Input Specification:
Each input file contains one test case. Each case is given in the following format:
N
name[1] ID[1] grade[1]
name[2] ID[2] grade[2]
… …
name[N] ID[N] grade[N]
grade1 grade2
where name[i] and ID[i] are strings of no more than 10 characters with no space, grade[i] is an integer in [0, 100], grade1 and grade2 are the boundaries of the grade’s interval.
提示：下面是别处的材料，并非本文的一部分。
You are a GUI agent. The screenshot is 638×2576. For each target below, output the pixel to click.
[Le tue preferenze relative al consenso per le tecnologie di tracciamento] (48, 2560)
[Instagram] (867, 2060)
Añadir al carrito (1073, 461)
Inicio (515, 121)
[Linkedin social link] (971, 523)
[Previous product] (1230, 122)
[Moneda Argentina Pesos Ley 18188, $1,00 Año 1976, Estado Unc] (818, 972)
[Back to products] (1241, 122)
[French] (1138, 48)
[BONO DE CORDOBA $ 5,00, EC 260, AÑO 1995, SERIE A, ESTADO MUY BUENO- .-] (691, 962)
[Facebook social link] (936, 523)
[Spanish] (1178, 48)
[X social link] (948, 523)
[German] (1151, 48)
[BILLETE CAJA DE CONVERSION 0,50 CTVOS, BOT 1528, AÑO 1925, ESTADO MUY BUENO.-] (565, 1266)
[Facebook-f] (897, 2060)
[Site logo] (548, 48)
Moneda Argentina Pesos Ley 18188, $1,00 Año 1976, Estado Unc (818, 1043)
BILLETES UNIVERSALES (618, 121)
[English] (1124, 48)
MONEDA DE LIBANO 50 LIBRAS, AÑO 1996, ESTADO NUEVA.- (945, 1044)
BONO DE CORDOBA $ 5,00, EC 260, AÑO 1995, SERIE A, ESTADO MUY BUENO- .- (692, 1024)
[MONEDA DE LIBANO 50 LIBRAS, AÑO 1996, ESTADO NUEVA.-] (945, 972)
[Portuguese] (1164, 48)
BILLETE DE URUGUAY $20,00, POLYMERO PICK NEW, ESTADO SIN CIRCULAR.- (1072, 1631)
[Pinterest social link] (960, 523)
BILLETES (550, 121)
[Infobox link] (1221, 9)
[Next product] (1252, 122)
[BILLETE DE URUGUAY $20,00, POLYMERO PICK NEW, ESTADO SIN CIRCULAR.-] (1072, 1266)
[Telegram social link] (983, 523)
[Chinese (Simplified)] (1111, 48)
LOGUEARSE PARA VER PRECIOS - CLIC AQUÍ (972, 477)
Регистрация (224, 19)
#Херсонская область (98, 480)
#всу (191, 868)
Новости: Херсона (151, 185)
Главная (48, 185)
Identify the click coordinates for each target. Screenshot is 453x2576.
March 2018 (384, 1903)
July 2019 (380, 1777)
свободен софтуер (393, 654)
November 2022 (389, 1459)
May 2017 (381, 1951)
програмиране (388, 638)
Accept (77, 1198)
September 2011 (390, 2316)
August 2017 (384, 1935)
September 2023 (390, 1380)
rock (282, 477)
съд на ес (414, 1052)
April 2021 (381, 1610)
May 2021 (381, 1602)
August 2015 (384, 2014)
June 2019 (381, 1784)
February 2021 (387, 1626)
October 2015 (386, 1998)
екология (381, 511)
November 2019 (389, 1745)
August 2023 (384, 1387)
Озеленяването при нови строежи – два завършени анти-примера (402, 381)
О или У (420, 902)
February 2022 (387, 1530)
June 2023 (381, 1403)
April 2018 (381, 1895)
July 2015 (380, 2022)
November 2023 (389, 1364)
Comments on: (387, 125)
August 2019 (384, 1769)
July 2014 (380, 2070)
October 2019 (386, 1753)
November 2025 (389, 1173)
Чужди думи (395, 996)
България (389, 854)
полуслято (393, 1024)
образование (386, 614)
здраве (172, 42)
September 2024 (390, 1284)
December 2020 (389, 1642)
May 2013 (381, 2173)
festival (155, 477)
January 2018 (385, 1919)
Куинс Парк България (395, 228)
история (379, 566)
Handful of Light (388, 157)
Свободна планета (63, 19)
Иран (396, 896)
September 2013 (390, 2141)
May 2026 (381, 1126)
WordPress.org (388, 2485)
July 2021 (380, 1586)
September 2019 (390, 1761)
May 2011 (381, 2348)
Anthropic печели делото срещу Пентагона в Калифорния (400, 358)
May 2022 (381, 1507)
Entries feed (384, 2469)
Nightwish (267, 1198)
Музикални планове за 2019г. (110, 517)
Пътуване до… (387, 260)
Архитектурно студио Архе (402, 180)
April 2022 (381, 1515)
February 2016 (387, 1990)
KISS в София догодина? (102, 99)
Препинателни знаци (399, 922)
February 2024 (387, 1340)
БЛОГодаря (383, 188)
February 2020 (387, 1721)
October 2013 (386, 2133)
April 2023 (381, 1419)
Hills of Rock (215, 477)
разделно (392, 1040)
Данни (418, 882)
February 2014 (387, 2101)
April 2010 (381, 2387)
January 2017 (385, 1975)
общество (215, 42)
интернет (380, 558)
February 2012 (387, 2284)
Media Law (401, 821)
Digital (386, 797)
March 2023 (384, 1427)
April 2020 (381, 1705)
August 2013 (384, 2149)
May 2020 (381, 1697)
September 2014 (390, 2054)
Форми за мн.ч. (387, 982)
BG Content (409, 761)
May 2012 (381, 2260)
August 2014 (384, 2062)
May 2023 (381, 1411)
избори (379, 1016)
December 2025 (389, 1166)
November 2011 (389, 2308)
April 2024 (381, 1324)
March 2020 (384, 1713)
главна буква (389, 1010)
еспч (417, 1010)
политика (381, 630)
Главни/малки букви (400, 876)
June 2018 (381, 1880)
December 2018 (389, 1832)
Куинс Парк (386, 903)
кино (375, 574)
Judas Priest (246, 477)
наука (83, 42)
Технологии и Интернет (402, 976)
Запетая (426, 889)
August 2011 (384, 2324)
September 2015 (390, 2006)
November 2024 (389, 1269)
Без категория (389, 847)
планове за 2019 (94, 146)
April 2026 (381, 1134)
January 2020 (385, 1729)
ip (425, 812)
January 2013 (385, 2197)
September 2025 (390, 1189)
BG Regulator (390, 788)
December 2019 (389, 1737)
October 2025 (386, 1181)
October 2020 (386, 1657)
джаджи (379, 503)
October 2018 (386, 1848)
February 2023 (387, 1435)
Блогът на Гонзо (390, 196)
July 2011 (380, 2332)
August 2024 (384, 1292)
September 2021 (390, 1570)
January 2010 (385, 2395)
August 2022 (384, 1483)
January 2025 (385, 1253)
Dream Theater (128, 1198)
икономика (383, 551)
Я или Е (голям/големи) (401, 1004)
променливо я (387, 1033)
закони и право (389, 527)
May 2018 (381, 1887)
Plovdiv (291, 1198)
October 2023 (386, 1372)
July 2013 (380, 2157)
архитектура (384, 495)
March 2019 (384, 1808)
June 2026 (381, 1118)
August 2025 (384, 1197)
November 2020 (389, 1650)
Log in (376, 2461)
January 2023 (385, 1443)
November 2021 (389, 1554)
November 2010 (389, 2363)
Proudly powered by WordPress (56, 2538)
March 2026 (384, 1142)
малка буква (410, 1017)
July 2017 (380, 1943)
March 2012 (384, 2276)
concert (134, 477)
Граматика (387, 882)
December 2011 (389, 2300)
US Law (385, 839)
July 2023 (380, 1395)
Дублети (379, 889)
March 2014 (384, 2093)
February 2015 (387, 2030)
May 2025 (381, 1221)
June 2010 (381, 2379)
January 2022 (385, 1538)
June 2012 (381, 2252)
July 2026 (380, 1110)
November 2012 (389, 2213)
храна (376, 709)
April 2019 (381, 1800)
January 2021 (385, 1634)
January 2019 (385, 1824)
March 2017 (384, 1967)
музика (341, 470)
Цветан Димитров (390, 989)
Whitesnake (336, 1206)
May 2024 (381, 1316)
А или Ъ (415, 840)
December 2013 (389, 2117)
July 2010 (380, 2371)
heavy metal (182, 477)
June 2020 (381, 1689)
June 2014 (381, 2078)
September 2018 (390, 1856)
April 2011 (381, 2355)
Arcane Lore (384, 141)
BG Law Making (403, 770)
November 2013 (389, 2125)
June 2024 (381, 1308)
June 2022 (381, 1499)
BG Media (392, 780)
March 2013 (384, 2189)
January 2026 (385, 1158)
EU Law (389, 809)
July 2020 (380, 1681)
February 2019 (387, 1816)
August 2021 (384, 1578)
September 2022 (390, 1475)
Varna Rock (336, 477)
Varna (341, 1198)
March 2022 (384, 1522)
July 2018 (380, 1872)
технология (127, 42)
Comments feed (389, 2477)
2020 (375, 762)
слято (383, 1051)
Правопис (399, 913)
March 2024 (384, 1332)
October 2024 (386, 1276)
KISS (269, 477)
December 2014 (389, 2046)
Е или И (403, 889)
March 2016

It is guaranteed that all the grades are distinct.
Output Specification:
For each test case you should output the student records of which the grades are in the given interval [grade1, grade2] and are in non-increasing order. Each student record occupies a line with the student’s name and ID, separated by one space. If there is no student’s grade in that interval, output NONE instead.
Sample Input 1:
4
Tom CS000001 59
Joe Math990112 89
Mike CS991301 100
Mary EE990830 95
60 100
Sample Output 1:
Mike CS991301
Mary EE990830
Joe Math990112
Sample Input 2:
2
Jean AA980920 60
Ann CS01 80
90 95
Sample Output 2:
NONE
解题思路:此题虽然给了3个值(name,ID,grade),但有用的只有grade,所以可以把前两个值合并成一个值,这就很自然想到了利用字典这个数据结构。将name+ID作为键,grade作为值存储起来,然后对字典作循环,先删除掉不在范围之内的数据,再将剩下的数据按照值逆序输出即可,注意当字典为空时输出NONE。
n = int(input())
student_list = {}
for i in range(n):
name,ID,grade= map(str,input().split())
key = name+' '+ID
student_list[key] = int(grade)
minn, maxn = map(int,input().split())
delete = []
for key,value in student_list.items():
if value < minn or value > maxn:
delete.append(key)
for k in delete:
del student_list[k]
if len(student_list):
for k in sorted(student_list, key=student_list.__getitem__, reverse=True):
print(k)
else:
print('NONE')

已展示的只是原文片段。